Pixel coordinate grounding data
----------

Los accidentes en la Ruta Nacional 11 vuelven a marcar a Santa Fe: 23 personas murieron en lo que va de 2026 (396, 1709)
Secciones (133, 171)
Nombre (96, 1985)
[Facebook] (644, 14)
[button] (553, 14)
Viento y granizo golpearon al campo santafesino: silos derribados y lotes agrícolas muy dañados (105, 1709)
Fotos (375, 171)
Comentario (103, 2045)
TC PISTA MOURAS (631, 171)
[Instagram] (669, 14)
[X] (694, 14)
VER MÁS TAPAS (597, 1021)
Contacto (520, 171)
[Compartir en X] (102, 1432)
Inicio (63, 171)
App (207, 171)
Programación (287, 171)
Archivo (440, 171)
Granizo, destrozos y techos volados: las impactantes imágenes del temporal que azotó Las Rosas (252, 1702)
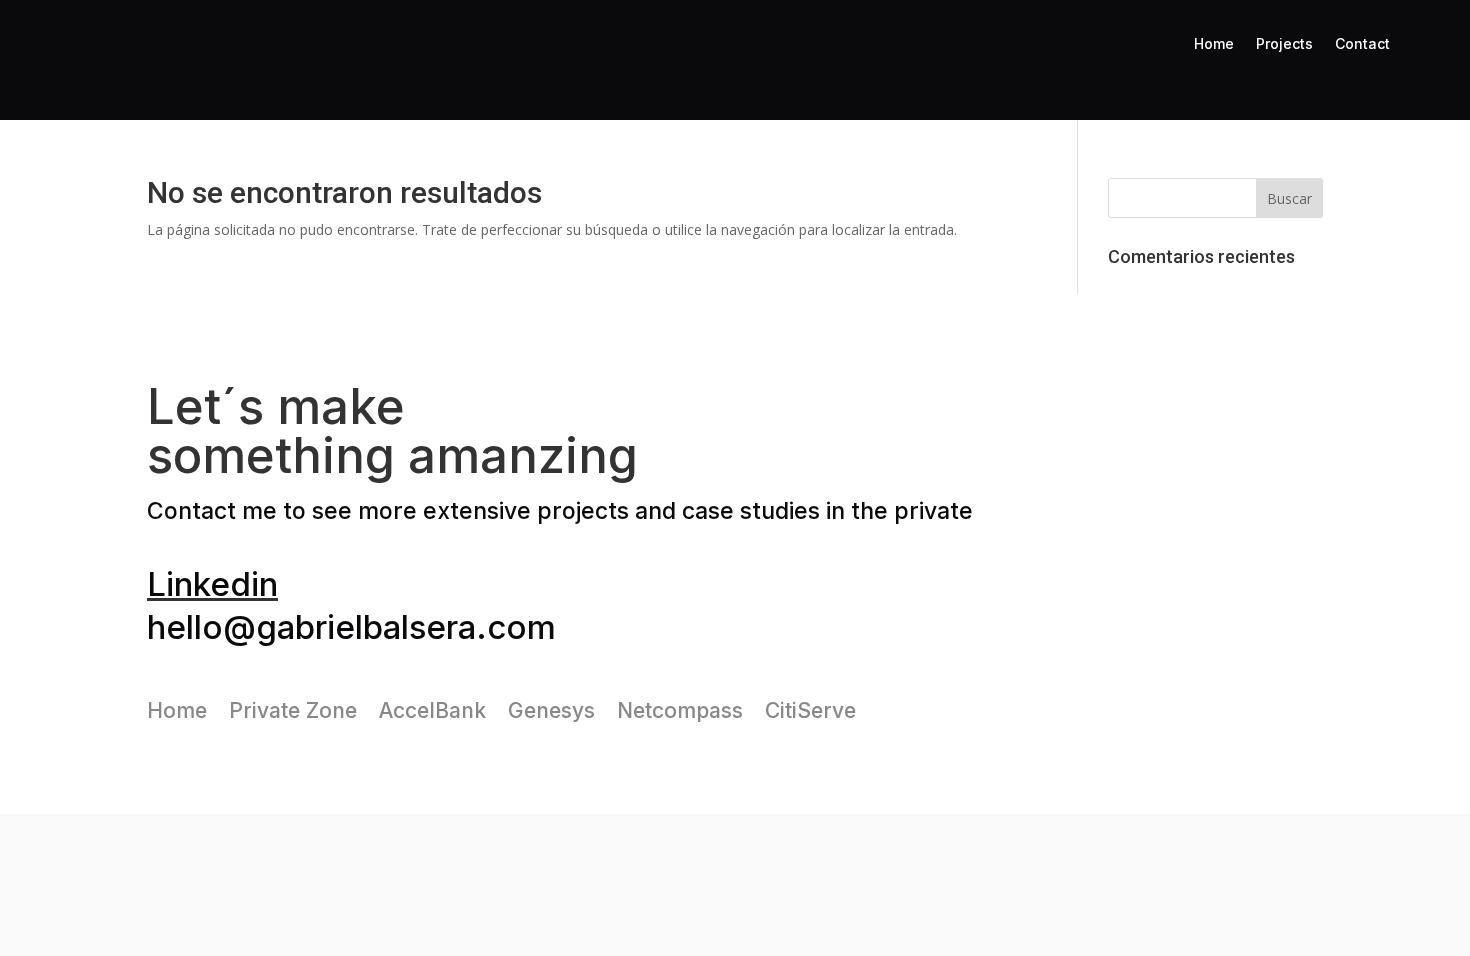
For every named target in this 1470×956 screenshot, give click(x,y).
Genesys (551, 708)
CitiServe (810, 708)
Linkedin (212, 584)
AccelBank (432, 708)
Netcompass (680, 708)
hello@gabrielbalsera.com (351, 627)
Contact (1362, 44)
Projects (1284, 44)
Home (1214, 44)
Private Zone (293, 708)
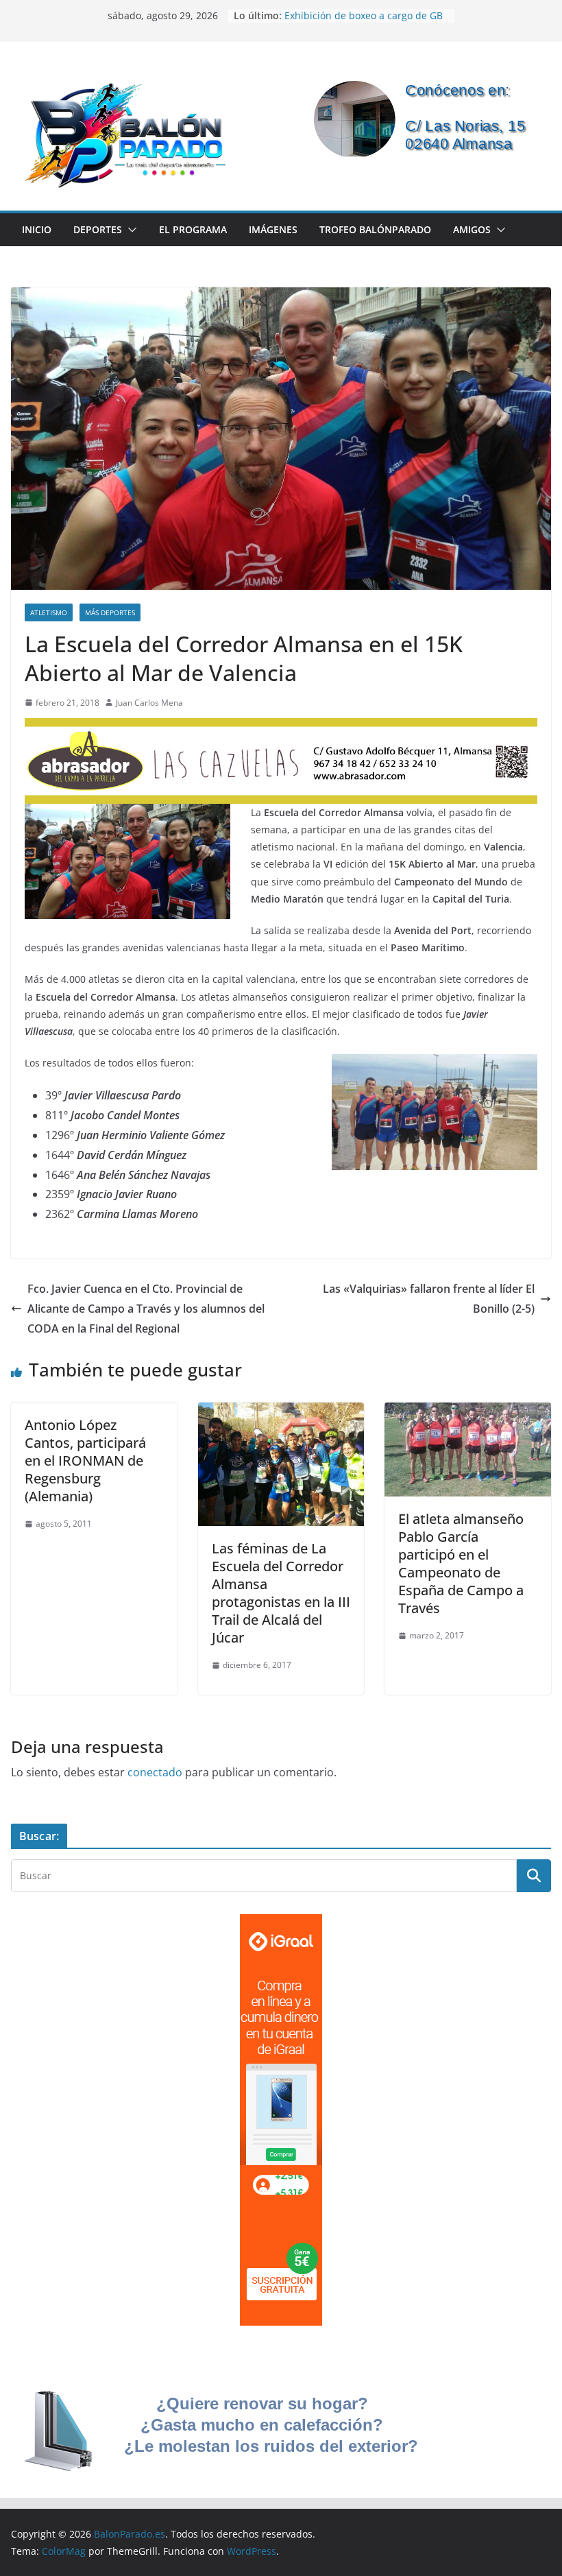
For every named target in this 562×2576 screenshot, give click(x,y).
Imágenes (273, 229)
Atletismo (48, 612)
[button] (129, 229)
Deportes (97, 229)
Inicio (36, 229)
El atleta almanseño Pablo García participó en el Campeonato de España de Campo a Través (461, 1563)
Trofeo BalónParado (375, 229)
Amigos (472, 229)
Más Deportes (110, 612)
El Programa (193, 229)
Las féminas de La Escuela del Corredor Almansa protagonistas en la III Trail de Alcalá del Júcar (281, 1593)
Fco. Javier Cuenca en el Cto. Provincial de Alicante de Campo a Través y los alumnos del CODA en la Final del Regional (146, 1308)
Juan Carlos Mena (149, 702)
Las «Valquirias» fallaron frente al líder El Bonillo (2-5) (429, 1298)
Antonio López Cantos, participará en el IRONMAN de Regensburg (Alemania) (85, 1460)
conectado (154, 1772)
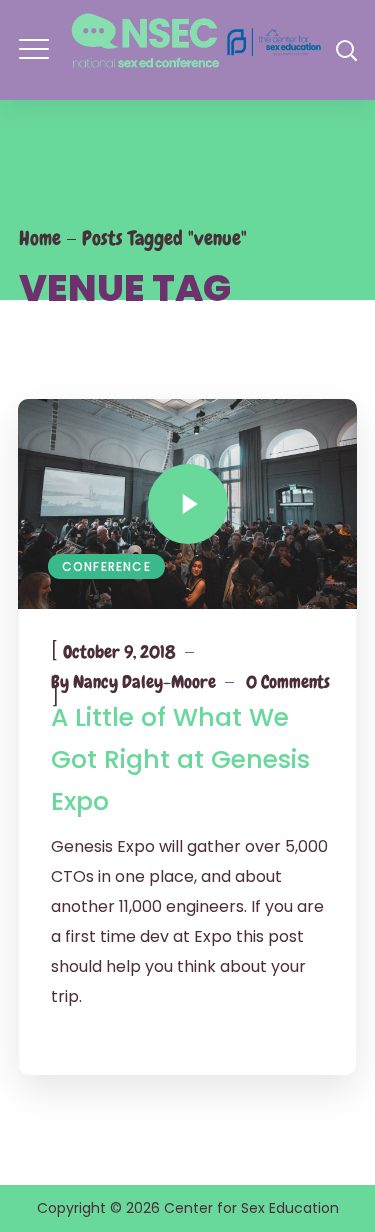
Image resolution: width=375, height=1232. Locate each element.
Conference (106, 566)
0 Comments (288, 681)
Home (40, 238)
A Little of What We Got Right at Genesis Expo (180, 759)
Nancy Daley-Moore (144, 681)
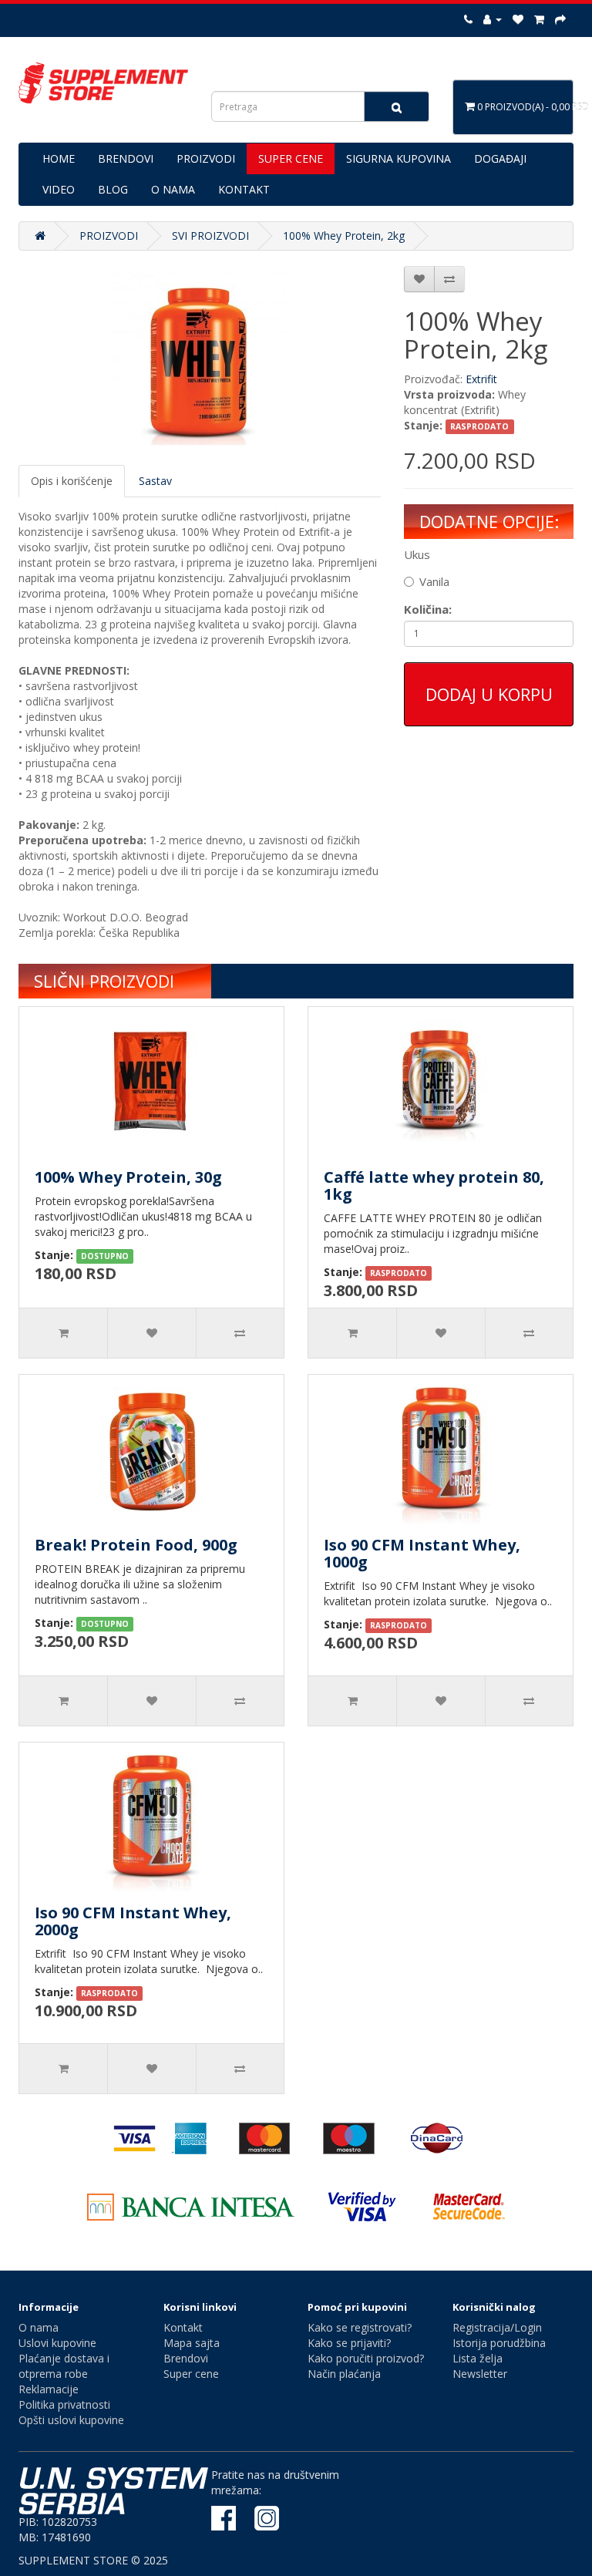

----------

» **WORK REQUEST**: Copy each line of the entries in which the string "screenshot" is found.

» **EXPECTED ANSWER**:
For every named target in this 1470×956 screenshot, give click(x,y).
For every named target in this 562×2576 screenshot, give click(x,y).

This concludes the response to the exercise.